On the Uileann Pipe thread this question was raised. Let me weigh in on it in a new thread so there is no thread creep...

ALL people who speak a language not shared by others in a deel tend to use that language among themselves during a transaction, anyone who does not believe this - come to New York, where there are at least 40 some languages spoken and ALWAYS in a store when price is discussed folks behind the counter use their native tongue, this does not mean that Bangala, Cantonese, Gaelic, Russian, Ukrainian, Finnish, Norweegian, Vietnamese, Korean, Macidonian, Romaness, Rumaninan, Italian, Hungarian, Japanese, Croatian... etc... are "secret" languages or "cant". In fact it is likely that the root of Shelta is a pre Celtic Irish language.

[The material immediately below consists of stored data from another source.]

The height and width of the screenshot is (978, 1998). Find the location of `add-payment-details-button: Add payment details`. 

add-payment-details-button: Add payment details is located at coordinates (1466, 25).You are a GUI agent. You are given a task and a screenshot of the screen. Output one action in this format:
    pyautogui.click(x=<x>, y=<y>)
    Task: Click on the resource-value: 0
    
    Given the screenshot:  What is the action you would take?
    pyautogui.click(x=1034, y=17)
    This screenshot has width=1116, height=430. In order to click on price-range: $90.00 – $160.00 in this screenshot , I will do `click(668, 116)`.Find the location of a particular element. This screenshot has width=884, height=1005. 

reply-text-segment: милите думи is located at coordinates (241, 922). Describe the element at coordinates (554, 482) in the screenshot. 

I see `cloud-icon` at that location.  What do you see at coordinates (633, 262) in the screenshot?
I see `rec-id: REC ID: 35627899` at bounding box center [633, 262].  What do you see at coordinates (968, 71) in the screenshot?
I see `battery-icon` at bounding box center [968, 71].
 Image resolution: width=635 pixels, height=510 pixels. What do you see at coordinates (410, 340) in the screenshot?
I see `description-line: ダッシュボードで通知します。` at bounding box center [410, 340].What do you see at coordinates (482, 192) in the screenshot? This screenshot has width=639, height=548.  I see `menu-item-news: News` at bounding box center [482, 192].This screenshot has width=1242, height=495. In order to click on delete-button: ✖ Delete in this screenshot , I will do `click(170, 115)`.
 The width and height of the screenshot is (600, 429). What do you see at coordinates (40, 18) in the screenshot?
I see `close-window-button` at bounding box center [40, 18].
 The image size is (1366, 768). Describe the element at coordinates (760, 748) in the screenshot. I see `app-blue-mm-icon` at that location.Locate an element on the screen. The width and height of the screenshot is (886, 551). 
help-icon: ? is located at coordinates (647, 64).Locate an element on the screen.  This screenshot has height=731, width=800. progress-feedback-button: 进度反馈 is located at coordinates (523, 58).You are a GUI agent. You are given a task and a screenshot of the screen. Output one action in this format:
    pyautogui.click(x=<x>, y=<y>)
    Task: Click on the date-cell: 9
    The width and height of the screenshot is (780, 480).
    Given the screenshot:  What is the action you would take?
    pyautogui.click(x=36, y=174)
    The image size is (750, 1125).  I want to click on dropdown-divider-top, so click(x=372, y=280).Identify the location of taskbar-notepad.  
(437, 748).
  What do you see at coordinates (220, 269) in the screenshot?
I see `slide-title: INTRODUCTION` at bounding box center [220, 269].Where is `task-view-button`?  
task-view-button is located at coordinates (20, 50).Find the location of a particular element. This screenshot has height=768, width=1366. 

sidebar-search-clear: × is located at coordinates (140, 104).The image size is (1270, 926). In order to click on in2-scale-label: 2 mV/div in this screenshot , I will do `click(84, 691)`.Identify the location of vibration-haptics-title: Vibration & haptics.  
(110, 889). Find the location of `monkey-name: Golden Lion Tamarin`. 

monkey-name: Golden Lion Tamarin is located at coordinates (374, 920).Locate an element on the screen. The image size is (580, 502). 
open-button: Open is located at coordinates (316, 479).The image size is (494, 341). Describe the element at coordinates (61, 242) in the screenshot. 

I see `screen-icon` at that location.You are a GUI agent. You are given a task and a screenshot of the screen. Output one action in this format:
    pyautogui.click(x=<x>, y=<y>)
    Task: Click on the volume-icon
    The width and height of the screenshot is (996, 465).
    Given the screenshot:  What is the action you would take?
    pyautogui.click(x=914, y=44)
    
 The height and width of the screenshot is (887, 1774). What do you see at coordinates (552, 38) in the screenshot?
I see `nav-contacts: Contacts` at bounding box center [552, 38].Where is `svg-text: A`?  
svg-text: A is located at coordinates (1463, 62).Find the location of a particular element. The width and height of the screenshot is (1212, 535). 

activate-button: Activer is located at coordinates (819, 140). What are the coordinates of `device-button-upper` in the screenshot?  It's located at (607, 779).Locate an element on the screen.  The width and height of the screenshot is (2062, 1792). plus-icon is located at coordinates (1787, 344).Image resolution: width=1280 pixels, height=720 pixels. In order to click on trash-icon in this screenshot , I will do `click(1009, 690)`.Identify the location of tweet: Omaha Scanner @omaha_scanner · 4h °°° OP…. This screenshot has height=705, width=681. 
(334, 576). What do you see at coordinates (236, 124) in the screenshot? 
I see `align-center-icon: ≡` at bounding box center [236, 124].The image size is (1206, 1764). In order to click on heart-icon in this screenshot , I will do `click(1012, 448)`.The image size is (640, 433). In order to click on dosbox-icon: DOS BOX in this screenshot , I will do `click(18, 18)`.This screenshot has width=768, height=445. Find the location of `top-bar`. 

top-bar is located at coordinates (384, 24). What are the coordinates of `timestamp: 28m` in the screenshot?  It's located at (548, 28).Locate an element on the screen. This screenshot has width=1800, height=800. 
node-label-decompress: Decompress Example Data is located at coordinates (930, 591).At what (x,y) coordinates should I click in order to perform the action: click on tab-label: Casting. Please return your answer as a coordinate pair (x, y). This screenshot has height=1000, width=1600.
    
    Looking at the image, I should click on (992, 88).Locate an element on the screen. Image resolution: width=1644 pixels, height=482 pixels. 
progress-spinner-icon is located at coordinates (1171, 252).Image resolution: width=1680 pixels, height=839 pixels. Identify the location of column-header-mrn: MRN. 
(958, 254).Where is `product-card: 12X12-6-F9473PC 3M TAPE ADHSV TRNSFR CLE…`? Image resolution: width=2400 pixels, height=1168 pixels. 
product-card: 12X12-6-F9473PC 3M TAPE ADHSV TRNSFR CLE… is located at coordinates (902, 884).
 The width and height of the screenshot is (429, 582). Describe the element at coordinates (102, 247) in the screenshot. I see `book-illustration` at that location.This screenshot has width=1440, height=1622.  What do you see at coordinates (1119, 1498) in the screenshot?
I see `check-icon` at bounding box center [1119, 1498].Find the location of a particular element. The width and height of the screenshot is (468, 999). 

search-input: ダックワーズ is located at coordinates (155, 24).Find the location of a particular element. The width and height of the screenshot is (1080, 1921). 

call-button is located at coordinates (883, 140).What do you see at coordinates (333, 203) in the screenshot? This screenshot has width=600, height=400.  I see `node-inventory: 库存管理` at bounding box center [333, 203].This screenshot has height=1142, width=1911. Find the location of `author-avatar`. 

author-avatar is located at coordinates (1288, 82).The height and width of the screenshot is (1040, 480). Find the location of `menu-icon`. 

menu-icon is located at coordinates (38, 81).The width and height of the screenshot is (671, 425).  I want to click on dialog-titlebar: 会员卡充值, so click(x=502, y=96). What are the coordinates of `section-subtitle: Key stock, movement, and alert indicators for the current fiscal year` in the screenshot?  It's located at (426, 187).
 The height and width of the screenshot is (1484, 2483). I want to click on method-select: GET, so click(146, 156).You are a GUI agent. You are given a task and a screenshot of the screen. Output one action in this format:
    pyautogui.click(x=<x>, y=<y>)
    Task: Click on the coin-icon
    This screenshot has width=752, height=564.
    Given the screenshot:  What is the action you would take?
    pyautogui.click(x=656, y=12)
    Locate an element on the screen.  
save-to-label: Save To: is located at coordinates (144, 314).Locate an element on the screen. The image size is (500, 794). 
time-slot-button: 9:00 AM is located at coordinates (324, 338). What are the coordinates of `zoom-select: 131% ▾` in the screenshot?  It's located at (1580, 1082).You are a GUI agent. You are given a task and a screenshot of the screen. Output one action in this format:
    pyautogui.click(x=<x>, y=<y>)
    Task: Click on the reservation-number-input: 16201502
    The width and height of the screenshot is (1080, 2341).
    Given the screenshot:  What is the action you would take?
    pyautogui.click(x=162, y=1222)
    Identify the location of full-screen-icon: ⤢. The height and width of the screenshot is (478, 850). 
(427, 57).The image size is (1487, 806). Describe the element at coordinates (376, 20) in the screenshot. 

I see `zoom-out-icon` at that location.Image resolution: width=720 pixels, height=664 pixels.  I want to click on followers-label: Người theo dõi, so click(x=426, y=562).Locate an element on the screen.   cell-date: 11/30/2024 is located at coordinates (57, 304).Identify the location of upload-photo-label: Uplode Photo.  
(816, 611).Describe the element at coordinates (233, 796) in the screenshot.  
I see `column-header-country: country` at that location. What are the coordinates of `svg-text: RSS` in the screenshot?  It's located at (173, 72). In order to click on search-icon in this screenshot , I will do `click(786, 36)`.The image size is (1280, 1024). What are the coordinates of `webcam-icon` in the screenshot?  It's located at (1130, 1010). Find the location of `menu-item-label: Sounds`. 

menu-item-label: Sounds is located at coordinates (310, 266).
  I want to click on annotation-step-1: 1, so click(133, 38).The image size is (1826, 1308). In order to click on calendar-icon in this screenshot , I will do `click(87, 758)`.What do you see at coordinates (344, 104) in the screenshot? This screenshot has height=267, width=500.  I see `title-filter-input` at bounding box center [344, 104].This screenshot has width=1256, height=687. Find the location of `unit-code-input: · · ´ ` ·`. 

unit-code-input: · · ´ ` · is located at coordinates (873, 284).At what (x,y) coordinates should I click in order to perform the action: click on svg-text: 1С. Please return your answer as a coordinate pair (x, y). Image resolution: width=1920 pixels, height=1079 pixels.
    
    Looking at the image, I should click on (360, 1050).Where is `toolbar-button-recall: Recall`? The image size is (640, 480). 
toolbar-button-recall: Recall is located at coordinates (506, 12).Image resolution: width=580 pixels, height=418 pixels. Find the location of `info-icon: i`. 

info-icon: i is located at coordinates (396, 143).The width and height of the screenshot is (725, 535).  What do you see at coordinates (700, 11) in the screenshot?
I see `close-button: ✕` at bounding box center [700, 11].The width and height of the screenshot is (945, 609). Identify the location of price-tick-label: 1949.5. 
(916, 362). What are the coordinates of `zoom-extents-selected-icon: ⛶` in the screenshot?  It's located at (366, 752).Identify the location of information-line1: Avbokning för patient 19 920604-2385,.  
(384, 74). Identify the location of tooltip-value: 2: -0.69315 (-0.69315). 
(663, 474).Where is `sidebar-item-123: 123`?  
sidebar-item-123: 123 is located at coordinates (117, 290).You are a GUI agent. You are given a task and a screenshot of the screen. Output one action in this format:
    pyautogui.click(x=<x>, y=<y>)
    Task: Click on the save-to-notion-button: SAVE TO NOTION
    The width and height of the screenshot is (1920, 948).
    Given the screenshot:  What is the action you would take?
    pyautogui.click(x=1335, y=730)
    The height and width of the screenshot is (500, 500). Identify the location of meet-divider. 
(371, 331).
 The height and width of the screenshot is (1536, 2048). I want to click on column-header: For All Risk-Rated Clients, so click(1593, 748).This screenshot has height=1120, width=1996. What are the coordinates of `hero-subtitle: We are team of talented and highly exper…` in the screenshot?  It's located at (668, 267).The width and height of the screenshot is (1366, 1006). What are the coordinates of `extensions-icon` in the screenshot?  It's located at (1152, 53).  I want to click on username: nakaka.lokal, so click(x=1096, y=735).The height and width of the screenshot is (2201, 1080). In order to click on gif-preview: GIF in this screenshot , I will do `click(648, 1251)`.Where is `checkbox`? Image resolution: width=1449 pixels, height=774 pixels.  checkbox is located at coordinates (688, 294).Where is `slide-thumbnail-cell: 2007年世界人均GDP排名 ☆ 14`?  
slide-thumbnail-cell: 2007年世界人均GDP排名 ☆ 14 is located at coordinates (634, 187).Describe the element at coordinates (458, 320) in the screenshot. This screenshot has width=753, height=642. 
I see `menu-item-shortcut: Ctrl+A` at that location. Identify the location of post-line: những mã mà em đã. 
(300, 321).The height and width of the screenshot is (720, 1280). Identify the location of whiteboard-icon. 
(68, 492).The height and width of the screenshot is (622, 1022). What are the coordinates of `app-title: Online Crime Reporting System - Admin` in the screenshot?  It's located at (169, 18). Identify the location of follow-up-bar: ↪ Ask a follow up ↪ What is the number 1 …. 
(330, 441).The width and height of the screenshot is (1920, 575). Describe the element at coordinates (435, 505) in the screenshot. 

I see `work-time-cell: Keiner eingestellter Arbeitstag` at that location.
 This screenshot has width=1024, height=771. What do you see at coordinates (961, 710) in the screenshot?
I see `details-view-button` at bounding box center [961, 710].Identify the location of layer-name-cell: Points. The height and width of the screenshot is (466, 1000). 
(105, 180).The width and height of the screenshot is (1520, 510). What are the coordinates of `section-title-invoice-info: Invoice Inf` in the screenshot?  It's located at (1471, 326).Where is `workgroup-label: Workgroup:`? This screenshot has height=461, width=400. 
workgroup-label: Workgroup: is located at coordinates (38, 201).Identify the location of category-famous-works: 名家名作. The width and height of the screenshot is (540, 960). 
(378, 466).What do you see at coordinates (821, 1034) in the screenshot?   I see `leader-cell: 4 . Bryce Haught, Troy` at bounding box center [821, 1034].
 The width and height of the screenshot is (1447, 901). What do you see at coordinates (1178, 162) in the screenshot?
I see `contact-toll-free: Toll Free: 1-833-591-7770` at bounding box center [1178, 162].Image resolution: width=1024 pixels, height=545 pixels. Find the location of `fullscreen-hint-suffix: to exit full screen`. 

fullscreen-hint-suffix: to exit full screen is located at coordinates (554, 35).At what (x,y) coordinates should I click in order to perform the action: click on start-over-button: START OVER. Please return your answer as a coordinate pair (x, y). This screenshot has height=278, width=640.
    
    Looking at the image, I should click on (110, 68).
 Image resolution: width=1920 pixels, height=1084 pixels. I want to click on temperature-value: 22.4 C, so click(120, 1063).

Now, it has been my experience, both in the US and in Ireland, that Travellers when one is a friend to them, not a seek out the odd culture ethnic tourest or dectective, are very free to teach their language.
In the United States, I have found a highbred language which mixes Shelta with Romanichal (Scotish and English Romani language closely conected to the Romaness spoken by Vlax Roma) for example the word for dog Zhucle in Romaness is Yukle, as opposed to the Shelta word which is not related.
So, though I have great fondness for the Gemelches, I would disagree with that observation, which I find remarkable when everyone who has taken time to get to know Travellers adds some words of Shelta in their work... some secret.